═════ Data records ═════
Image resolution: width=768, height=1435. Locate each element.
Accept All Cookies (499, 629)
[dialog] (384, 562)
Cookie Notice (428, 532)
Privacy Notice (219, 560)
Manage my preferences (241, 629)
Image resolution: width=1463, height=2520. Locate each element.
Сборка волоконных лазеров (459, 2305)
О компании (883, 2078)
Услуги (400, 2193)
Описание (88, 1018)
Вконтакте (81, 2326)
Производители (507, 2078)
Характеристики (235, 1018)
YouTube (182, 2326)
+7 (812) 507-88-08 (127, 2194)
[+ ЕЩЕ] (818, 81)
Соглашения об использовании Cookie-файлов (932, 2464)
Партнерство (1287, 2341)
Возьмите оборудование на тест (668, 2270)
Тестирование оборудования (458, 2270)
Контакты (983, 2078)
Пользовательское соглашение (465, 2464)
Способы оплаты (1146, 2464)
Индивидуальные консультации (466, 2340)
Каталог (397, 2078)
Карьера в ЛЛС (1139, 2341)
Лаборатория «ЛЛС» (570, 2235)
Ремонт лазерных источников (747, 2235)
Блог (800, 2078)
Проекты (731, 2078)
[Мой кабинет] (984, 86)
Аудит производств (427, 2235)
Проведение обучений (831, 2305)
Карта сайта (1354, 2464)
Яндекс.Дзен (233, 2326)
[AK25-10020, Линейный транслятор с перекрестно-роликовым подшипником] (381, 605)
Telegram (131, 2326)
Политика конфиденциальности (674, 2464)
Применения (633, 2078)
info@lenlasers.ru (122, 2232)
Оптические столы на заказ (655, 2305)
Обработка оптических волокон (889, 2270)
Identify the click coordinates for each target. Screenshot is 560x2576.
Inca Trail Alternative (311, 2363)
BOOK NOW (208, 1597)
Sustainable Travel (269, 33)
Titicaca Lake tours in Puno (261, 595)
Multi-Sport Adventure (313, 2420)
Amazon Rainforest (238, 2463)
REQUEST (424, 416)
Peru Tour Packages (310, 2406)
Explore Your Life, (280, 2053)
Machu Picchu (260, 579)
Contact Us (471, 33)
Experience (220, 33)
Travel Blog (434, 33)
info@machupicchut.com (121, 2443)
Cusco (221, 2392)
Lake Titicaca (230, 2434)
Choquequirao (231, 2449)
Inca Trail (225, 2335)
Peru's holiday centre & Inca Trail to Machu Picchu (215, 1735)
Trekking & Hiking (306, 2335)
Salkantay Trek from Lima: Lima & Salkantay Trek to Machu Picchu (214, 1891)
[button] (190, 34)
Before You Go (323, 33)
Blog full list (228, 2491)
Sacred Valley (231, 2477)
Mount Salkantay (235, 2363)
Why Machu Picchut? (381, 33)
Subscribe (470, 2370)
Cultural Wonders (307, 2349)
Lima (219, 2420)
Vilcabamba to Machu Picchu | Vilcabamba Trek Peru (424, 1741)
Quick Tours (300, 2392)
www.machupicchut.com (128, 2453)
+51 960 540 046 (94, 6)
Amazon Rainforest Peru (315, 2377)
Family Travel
═════
Return all the data exactly as given.

Image resolution: width=768, height=1435. Locate each element.
Accept All Cookies (499, 629)
[dialog] (384, 562)
Cookie Notice (428, 532)
Privacy Notice (219, 560)
Manage my preferences (241, 629)
Image resolution: width=1463, height=2520. Locate each element.
Сборка волоконных лазеров (459, 2305)
О компании (883, 2078)
Услуги (400, 2193)
Описание (88, 1018)
Вконтакте (81, 2326)
Производители (507, 2078)
Характеристики (235, 1018)
YouTube (182, 2326)
+7 (812) 507-88-08 (127, 2194)
[+ ЕЩЕ] (818, 81)
Соглашения об использовании Cookie-файлов (932, 2464)
Партнерство (1287, 2341)
Возьмите оборудование на тест (668, 2270)
Тестирование оборудования (458, 2270)
Контакты (983, 2078)
Пользовательское соглашение (465, 2464)
Способы оплаты (1146, 2464)
Индивидуальные консультации (466, 2340)
Каталог (397, 2078)
Карьера в ЛЛС (1139, 2341)
Лаборатория «ЛЛС» (570, 2235)
Ремонт лазерных источников (747, 2235)
Блог (800, 2078)
Проекты (731, 2078)
[Мой кабинет] (984, 86)
Аудит производств (427, 2235)
Проведение обучений (831, 2305)
Карта сайта (1354, 2464)
Яндекс.Дзен (233, 2326)
[AK25-10020, Линейный транслятор с перекрестно-роликовым подшипником] (381, 605)
Telegram (131, 2326)
Политика конфиденциальности (674, 2464)
Применения (633, 2078)
info@lenlasers.ru (122, 2232)
Оптические столы на заказ (655, 2305)
Обработка оптических волокон (889, 2270)
Identify the click coordinates for each target. Screenshot is 560x2576.
Inca Trail Alternative (311, 2363)
BOOK NOW (208, 1597)
Sustainable Travel (269, 33)
Titicaca Lake tours in Puno (261, 595)
Multi-Sport Adventure (313, 2420)
Amazon Rainforest (238, 2463)
REQUEST (424, 416)
Peru Tour Packages (310, 2406)
Explore Your Life, (280, 2053)
Machu Picchu (260, 579)
Contact Us (471, 33)
Experience (220, 33)
Travel Blog (434, 33)
info@machupicchut.com (121, 2443)
Cusco (221, 2392)
Lake Titicaca (230, 2434)
Choquequirao (231, 2449)
Inca Trail (225, 2335)
Peru's holiday centre & Inca Trail to Machu Picchu (215, 1735)
Trekking & Hiking (306, 2335)
Salkantay Trek from Lima: Lima & Salkantay Trek to Machu Picchu (214, 1891)
[button] (190, 34)
Before You Go (323, 33)
Blog full list (228, 2491)
Sacred Valley (231, 2477)
Mount Salkantay (235, 2363)
Why Machu Picchut? (381, 33)
Subscribe (470, 2370)
Cultural Wonders (307, 2349)
Lima (219, 2420)
Vilcabamba to Machu Picchu | Vilcabamba Trek Peru (424, 1741)
Quick Tours (300, 2392)
www.machupicchut.com (128, 2453)
+51 960 540 046 (94, 6)
Amazon Rainforest Peru (315, 2377)
Family Travel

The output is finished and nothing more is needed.